Case #6: From Hell

This Week’s Case: From Hell

Released: 2001
Director(s): Albert Hughes and Allen Hughes
Starring: Johnny Depp, Heather Graham, Ian Holm, Robbie Coltrane

Synopsis: Based on the comic by Allen Moore, From Hell is the story of an eccentric police inspector with psychic tendencies (Depp) who is placed in charge of capturing Jack the Ripper during the notorious murderer’s historic killing spree through London’s infamously lurid Whitechapel district. 

The Charges:

  • Not “scary”
  • Too “gory”
  • Historically inaccurate
  • Complete debasement of Allen Moore’s comic

The Defense:

This weekend, Tim Burton’s Charlie and the Chocolate Factory is going to find American moviegoers literally vomiting cash into the metaphorical airsick bag that is Johnny Depp. Hell, maybe it will even see a boost in rentals for the film’s comparatively dour prequel, Chocolat. Knowing this and being the savvy opportunist that I need to be in order to (theoretically) raise the hit count on this column above the 15-person mark, I decided to write about Burton and Depp’s last collaboration, Sleepy Hollow. 

But then I watched it. 

Brass tacks: Sleepy Hollow and From Hell are, at least conceptually, the same film. Johnny Depp, the weird but endearing detective hunts down a culturally notorious murderer in a hip re-telling of an old story that’s been rehashed as an ingeniously mind-bending romp that comes off as an irritatingly mind-boggling flop.
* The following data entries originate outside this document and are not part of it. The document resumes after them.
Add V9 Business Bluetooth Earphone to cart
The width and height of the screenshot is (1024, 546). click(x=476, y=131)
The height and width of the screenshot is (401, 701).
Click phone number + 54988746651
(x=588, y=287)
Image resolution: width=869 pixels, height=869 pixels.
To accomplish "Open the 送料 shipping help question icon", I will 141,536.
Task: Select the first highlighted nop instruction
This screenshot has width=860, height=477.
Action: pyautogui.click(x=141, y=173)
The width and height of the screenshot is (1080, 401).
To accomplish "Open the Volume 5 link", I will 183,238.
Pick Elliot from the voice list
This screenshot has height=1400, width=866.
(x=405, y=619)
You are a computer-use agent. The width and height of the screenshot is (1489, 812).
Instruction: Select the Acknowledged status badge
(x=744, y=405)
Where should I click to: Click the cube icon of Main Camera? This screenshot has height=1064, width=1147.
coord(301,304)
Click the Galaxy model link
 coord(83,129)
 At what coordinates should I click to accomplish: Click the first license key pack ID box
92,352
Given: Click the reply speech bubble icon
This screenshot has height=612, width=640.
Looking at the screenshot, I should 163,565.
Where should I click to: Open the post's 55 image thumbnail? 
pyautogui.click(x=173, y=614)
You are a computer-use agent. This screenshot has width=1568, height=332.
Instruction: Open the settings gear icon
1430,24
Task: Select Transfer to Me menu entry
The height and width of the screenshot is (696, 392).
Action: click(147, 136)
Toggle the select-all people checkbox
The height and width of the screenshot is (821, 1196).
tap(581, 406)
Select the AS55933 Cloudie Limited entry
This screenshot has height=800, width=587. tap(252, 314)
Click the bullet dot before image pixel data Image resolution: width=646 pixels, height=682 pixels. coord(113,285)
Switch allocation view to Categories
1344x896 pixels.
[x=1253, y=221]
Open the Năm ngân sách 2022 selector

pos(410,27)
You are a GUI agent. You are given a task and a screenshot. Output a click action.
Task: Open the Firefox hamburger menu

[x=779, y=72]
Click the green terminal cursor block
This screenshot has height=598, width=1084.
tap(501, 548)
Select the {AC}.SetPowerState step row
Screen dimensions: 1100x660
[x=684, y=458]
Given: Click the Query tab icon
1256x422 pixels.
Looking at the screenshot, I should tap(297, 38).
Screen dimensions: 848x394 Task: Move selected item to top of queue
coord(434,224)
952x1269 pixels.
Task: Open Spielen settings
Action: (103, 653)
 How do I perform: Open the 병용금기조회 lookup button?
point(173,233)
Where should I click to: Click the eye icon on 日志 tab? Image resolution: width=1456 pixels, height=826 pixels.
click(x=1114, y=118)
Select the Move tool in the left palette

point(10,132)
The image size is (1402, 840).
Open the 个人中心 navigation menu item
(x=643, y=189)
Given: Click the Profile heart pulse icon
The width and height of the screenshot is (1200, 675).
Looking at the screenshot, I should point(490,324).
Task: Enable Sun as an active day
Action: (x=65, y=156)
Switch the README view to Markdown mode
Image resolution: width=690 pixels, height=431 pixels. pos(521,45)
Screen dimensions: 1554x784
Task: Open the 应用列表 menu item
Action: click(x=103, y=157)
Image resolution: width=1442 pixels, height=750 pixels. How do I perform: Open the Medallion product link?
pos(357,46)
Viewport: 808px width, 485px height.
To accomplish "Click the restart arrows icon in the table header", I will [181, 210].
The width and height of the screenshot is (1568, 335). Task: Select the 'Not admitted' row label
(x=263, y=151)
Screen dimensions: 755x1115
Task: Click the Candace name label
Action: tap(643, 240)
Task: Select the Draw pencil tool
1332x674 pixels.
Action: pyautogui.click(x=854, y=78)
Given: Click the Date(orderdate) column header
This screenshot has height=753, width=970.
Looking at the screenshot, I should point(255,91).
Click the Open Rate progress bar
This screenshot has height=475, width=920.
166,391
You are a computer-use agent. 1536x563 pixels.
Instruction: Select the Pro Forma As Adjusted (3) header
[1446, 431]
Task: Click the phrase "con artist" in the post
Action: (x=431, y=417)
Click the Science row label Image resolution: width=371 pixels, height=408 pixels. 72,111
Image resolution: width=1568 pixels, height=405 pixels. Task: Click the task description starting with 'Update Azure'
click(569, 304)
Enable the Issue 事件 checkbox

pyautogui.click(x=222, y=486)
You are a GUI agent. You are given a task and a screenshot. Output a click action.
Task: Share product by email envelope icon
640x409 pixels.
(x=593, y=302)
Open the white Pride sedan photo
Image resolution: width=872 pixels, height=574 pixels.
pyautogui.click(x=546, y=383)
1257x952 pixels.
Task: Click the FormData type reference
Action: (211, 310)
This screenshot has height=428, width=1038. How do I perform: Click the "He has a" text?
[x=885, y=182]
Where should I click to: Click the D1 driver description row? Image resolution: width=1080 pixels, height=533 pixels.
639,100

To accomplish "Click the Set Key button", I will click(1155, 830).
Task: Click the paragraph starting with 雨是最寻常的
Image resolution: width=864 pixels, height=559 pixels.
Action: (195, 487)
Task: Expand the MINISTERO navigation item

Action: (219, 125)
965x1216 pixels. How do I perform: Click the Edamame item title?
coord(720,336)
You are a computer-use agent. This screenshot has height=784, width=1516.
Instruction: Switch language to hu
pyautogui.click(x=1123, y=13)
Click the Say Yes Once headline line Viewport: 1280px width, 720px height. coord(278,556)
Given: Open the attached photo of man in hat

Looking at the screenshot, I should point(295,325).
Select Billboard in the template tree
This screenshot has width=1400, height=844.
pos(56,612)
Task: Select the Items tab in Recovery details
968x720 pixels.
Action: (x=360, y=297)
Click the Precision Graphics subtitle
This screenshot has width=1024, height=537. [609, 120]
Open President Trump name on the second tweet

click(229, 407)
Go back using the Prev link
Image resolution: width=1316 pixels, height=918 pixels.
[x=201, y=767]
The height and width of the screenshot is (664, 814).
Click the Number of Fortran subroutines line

Even so, From Hell is SO MUCH BETTER.

According to some viewers, however, it isn’t “scary” enough. I might understand this complaint if From Hell were framed as the kind of don’t look behind you, power of Christ compels you, Jack Nicholson hedge-maze chase film that people seem to want it to be. But it’s not. So, sucks to your figurative ass-mar. It’s a mystery. A detective film. A work of historical fiction. In no way does it even attempt to embody the archetypical tropes of a typical slasher, or even horror, film. One reason From Hell is so interesting is that, rather than attempt to form the Ripper story into a contemporary slasher movie (which could be easily accomplished), it chooses instead to create a larger mythology around the Ripper murders that involves more than just the visceral act of surgical mutilation and the subsequent thrill of the chase. Were From Hell just another t&a cut ‘em up, it would lose most, if not all, of the elements that make it original

“From Hell is too gory.” It’s a movie about JACK THE RIPPER. Compared to the actual murders, this film is the eating disorder episode of DeGrassi Junior High. You know, I try to be tolerant and listen to every side of everyone’s opinion, but Jesus Christ…I’m not saying a movie about one of the most brutal serial killer’s in the history of the world has to be violent but, if it is, I think it’s well within its rights. Last week, I was shopping at Target, and I heard a fellow customer remark, “Cinderella Man was good, but there was too much boxing.” From Hell is about Jack the Ripper. Accept it or watch Chocolat.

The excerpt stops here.